Pesan perdamaian semacam itu ternyata masih relevan hingga sekarang. Bahkan jadi bahan perbincangan di kalangan elite politik.
Ambil contoh Donald Trump. Pernah suatu kali ia berujar, mendamaikan Rusia-Ukraina atau Israel-Hamas bisa jadi "tiket" masuk surganya. Katanya, ia butuh perbuatan baik untuk "meningkatkan peluang". Di kesempatan lain, ia malah meragukan dirinya sendiri bakal diterima di surga, meski bangga telah "membuat hidup banyak orang lebih baik".
Namun begitu, kepercayaan terhadap pihak yang kerap jadi mediator justru merosot. Survei Institut Sosiologi Internasional Kyiv (KIIS) akhir 2025 menunjukkan fakta mencengangkan. Kepercayaan publik Ukraina terhadap NATO anjlok ke 34%, dari sebelumnya 43%. Terhadap AS? Jatuh lebih dalam lagi, tinggal 21% dari 41% setahun sebelumnya.
"Data ini menunjukkan penurunan signifikan," begitu bunyi pernyataan KIIS yang dikutip media.
Pelemahan ini terjadi di tengah upaya mediasi AS untuk mengakhiri perang. Washington sendiri sejauh ini menolak menerima Ukraina sebagai anggota NATO atau mengirim pasukannya ke sana. Situasi yang cukup ironis, bukan?
Di sisi lain, sejarah punya catatan panjang tentang nilai diplomasi. Perdana Menteri Inggris Harold Macmillan pernah bilang, "berbicara lebih baik daripada berperang." Presiden AS John F. Kennedy juga paham betul soal jalur diplomatik dan kebrutalan politik. Keduanya punya pengalaman pahit di medan perang Macmillan terluka parah di PD I, Kennedy cedera punggung saat bertugas di Angkatan Laut tahun 1943.
Dunia seharusnya belajar dari dua perang dunia yang menewaskan puluhan juta jiwa itu. Konflik Rusia-Ukraina yang sudah menelan sekitar dua juta korban harus diakhiri. Yang terpenting, untuk menghindari skenario terburuk: Perang Dunia III.

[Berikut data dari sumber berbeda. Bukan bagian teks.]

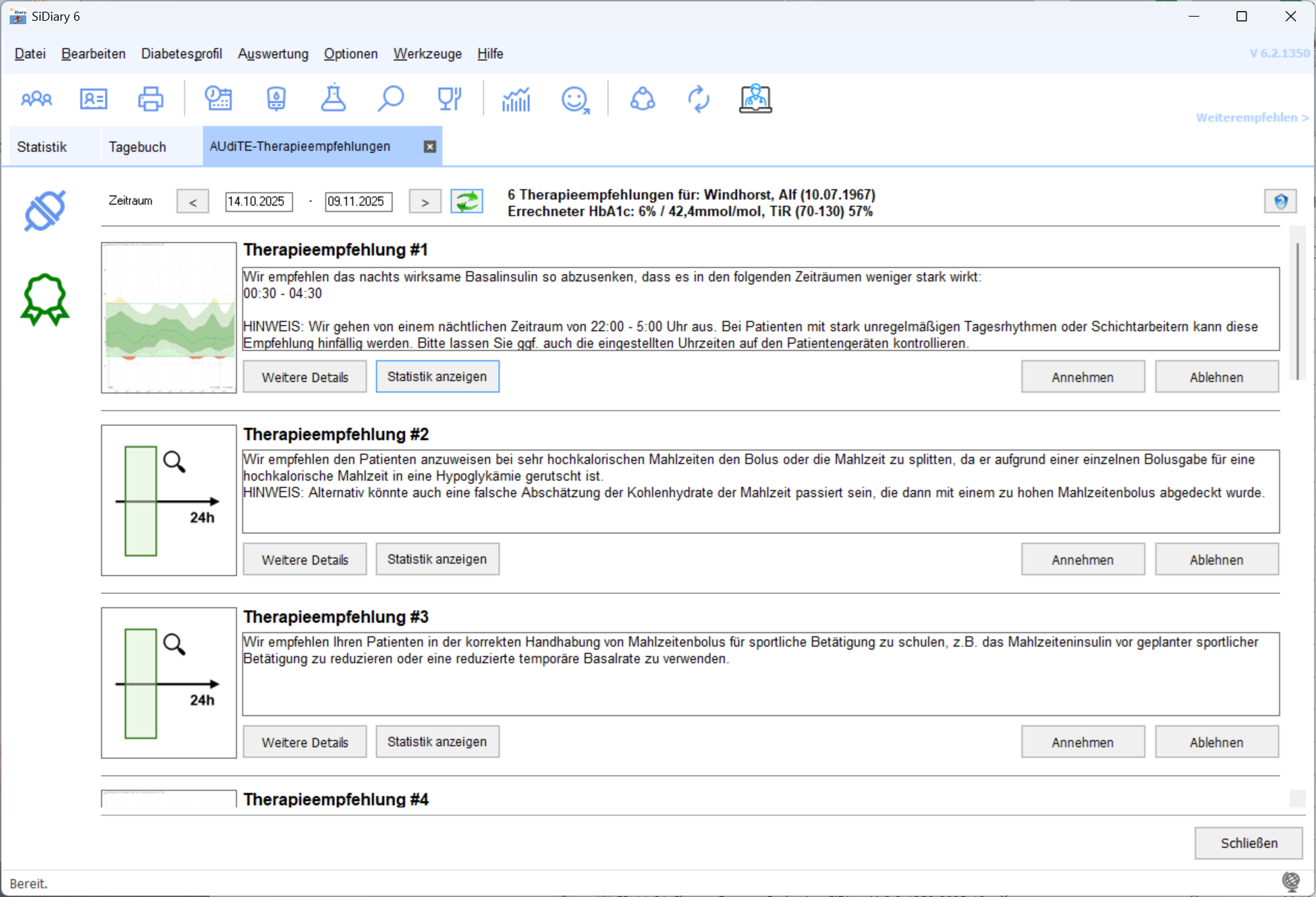The height and width of the screenshot is (897, 1316).
Task: Click the green award ribbon sidebar icon
Action: tap(45, 299)
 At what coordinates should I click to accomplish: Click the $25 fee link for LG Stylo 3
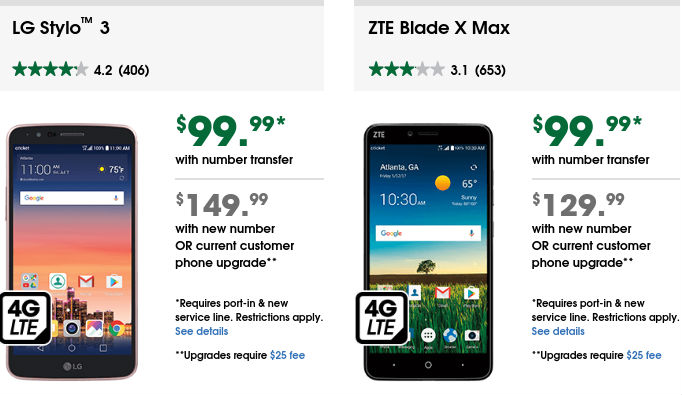pyautogui.click(x=287, y=355)
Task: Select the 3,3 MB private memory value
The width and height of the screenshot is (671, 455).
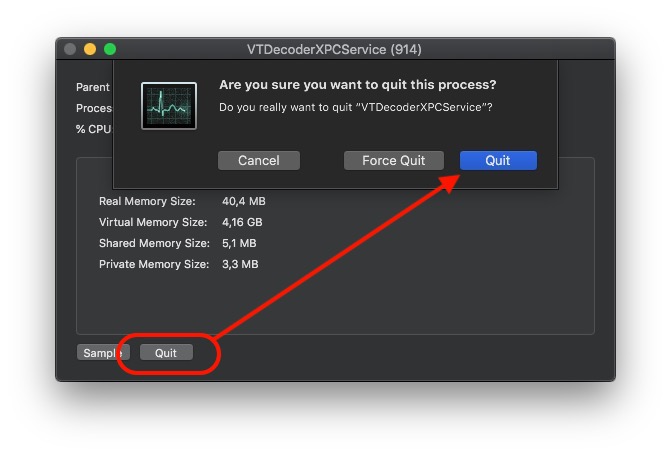Action: click(240, 264)
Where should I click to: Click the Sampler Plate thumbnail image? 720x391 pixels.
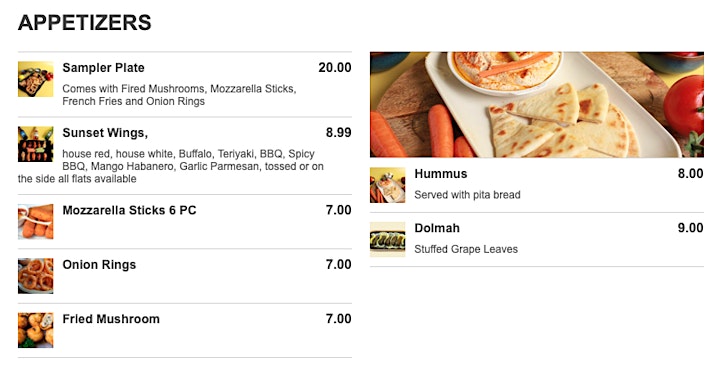click(x=35, y=79)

Tapi sepertinya pelajaran itu memudar. Andrew Mitchell, mantan menteri kabinet Inggris, mengkhawatirkan hal itu. "Dunia telah melupakan pelajaran dari Perang Dunia Pertama, ketika jutaan orang dibantai dan generasi kakek kita mengatakan kita tidak boleh membiarkan hal ini terjadi lagi," ujarnya.
Ada teori akademis yang menyebut perang besar berulang tiap sekitar 85 tahun, karena generasi baru melupakan pengalaman berdarah pendahulunya. Mitchell menambahkan, meski bukti menunjukkan dunia sedang menuju arah salah, pemerintah justru melupakan nilai "jaw-jaw".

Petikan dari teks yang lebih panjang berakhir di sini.